A key challenge in the digital age is to find ways to foster intentional connections among research scientists across different disciplines and universities. At Carolina, RENCI’s powerful and advanced information technology systems make this serendipity by design possible. Data science tools, search engines like Google, internet analytics and cloud services are part of this system.

Each source of information has its own way of collecting and analyzing data, and “it takes a lot of mundane work to clean things up because data doesn’t come into the world tidy and neat or usable,” Ahalt said. “Arranging data in a way that researchers can make subsequent use of it is an important part of what we do.”

RENCI helps to arrange the data so that algorithms can be created to make it easier for researchers to spot important connections in what once seemed random data. The information can be used by researchers, doctors and policy makers — if the algorithms are done well.

“Not everybody is going to trust the arrangement of knowledge by algorithms, nor should they,” Ahalt said. “As academicians, we have to be aware that the algorithms and the way we do computations have the inherent bias both of the data that is used to train the algorithms and the biases of the people who created them.”

“In the digital age, this is what serendipity looks like. And to me, this is a really exciting shift in science for RENCI and Carolina,” Ahalt said, because it “puts the University in a very good position to compete for research dollars and to make knowledge breakthroughs that can impact the world.”

Rise of convergent science

RENCI’s core mission has not changed, Ahalt said, but what has changed is the emergence of data science as the foundational element of convergent science, the problem-centered approach to research that draws together innovators from a span of disciplines to address real-world issues.

University leaders demonstrated Carolina’s deepening commitment to this kind of interdisciplinary work in 2017 when they launched a signature initiative of the Campaign for Carolina, the Institute for Convergent Science, that will provide a place for researchers to increase collaboration and find solutions to the world’s most challenging problems.

RENCI was set up to work on these kinds of complex problems at the intersection of science and society, but also emphasized team science — an emphasis that Ahalt believes reflects Carolina’s collaborative spirit.

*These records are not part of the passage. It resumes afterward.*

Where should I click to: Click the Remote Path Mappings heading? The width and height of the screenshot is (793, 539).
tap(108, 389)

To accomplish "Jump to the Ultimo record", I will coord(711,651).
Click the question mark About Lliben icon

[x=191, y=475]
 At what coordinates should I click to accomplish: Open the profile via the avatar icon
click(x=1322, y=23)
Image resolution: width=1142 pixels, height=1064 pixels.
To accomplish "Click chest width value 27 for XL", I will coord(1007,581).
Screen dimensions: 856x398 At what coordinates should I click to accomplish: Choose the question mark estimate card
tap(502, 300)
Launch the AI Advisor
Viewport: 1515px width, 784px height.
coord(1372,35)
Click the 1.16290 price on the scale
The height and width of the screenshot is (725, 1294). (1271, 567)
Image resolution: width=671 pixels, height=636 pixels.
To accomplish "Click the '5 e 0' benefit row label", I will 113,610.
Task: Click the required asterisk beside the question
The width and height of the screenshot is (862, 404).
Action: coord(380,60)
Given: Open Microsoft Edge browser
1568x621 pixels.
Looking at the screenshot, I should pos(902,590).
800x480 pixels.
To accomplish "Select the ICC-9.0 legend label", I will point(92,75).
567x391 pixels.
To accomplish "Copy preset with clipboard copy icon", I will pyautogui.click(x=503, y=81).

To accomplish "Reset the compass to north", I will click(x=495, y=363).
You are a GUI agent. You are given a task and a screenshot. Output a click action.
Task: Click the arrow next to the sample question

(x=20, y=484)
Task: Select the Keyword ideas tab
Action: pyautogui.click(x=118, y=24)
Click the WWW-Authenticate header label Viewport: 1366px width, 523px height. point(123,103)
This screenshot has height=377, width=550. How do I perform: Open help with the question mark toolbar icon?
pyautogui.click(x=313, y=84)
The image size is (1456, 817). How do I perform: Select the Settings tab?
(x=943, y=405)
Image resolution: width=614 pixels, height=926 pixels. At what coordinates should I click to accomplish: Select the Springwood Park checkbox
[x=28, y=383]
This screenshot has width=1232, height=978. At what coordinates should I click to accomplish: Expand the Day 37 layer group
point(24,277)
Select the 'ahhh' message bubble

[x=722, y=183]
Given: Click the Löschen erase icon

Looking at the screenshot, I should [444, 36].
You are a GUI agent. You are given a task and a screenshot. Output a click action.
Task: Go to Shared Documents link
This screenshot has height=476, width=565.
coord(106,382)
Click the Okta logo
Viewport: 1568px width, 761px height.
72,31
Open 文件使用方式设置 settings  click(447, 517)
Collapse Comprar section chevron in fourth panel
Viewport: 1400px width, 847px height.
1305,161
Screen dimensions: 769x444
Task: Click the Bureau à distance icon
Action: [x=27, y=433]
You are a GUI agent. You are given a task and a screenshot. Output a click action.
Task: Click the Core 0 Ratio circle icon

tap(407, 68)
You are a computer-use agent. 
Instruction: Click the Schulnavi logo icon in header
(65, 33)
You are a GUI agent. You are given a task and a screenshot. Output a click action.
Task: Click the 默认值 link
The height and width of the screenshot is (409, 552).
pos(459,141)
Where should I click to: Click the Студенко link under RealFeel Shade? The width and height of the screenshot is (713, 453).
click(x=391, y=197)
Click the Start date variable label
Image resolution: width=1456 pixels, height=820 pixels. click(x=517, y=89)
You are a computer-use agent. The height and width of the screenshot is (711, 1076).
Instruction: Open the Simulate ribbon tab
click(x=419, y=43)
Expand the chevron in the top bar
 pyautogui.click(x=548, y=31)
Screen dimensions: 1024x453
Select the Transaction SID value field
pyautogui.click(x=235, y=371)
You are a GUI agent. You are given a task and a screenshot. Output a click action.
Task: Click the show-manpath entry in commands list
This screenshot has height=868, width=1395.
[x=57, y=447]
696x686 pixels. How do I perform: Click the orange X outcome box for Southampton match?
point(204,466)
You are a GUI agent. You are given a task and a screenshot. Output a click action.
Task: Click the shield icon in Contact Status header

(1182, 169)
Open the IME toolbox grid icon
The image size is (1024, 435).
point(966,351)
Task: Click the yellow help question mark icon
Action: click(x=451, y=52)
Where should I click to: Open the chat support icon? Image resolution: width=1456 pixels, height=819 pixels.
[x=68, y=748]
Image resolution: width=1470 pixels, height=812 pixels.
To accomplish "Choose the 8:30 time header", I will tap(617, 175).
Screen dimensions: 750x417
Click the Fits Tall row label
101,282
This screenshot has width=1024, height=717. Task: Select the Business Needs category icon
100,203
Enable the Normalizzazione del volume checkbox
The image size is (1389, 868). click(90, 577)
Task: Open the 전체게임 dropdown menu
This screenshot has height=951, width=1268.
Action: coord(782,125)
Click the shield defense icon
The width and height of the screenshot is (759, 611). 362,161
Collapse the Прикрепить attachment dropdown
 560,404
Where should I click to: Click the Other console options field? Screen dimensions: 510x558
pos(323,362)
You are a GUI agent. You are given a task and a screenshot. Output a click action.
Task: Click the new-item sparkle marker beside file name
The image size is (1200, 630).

“We have a lot of data here, but just as importantly, we have a lot of people who are very open-minded about sharing things and are open to the possibility of doing science in a more inspired way,” Ahalt said.

In addition to putting the University in a very good position in the future to compete for research dollars and to make knowledge breakthroughs, creating serendipity by design will fundamentally change the way Carolina students are educated, Ahalt said.

“If we learn how to manage and extract value from the data that we collect, we can help students understand the process and have them help us. Our students are thirsty for this knowledge. They are living their lives awash in data, and they know they’ve got to be able to master it.”